Record set: Begin

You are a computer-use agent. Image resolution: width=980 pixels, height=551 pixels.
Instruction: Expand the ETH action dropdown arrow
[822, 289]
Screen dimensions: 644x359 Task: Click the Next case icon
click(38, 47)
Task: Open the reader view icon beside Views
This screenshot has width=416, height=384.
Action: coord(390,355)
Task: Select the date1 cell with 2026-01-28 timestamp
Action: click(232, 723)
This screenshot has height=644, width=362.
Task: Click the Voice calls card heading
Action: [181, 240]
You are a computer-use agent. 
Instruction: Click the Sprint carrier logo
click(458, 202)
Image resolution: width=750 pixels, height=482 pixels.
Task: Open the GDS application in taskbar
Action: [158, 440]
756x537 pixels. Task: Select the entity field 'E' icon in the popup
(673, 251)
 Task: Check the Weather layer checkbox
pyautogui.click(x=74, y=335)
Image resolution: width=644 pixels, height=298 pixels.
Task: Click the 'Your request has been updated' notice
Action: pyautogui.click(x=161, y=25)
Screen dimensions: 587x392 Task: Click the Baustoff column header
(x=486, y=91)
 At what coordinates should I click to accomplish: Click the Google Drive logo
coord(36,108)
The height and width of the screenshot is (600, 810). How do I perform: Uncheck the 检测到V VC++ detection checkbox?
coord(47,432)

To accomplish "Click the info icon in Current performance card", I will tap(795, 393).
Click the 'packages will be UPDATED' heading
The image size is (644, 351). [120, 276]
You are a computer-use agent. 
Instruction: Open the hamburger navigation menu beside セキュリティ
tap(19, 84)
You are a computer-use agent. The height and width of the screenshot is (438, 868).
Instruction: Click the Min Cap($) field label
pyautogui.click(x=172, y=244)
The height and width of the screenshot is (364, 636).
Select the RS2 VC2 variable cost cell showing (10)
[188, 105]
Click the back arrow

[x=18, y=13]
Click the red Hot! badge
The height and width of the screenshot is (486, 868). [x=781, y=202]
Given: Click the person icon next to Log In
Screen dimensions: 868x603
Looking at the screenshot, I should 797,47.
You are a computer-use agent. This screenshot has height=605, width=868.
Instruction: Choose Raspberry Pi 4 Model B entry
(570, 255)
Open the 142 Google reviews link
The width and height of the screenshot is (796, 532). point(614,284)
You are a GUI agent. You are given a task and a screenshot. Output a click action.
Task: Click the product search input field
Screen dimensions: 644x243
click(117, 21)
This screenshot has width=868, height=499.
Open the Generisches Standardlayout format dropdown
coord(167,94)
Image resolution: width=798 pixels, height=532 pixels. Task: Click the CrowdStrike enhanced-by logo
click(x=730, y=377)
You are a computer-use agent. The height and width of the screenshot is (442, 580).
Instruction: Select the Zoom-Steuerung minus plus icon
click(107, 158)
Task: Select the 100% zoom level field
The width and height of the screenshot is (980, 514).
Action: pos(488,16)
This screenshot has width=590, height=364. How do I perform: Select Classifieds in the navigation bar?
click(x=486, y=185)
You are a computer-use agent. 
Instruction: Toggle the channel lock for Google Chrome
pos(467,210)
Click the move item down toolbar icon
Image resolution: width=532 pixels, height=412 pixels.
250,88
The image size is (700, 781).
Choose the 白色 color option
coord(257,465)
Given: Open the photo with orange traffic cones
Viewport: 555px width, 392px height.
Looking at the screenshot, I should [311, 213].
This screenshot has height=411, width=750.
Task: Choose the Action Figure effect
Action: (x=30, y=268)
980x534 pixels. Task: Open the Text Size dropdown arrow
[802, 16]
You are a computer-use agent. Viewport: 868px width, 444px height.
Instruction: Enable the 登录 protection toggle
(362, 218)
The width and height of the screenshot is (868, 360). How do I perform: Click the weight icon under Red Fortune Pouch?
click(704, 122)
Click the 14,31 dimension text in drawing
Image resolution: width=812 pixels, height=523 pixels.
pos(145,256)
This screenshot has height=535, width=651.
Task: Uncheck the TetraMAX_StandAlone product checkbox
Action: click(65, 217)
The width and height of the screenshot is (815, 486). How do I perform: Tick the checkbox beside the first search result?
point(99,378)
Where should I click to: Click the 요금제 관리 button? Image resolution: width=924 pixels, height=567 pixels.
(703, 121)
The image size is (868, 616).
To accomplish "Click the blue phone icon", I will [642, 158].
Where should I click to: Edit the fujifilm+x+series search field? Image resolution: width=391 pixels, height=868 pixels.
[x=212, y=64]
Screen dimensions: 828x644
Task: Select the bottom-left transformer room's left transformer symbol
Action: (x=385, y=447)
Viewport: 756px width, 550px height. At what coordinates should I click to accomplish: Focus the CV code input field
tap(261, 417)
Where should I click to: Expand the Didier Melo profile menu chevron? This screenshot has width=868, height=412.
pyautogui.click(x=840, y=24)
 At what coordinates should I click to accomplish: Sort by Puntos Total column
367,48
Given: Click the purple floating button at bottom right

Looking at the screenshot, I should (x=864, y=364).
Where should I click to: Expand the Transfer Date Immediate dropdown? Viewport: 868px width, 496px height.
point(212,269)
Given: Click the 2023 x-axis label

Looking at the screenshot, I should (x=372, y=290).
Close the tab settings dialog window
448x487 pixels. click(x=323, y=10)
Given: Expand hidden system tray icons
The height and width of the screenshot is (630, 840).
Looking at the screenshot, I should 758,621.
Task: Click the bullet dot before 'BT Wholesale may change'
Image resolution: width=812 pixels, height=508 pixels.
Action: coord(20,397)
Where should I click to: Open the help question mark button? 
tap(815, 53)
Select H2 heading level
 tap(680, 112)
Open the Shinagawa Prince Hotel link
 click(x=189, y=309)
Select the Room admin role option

Record set: End

Set down exactly the line with "The height and width of the screenshot is (630, 840)." and each line after it up to the end of the records, adding nothing.

The height and width of the screenshot is (630, 840).
Looking at the screenshot, I should 758,621.
Task: Click the bullet dot before 'BT Wholesale may change'
Image resolution: width=812 pixels, height=508 pixels.
Action: coord(20,397)
Where should I click to: Open the help question mark button? 
tap(815, 53)
Select H2 heading level
 tap(680, 112)
Open the Shinagawa Prince Hotel link
 click(x=189, y=309)
Select the Room admin role option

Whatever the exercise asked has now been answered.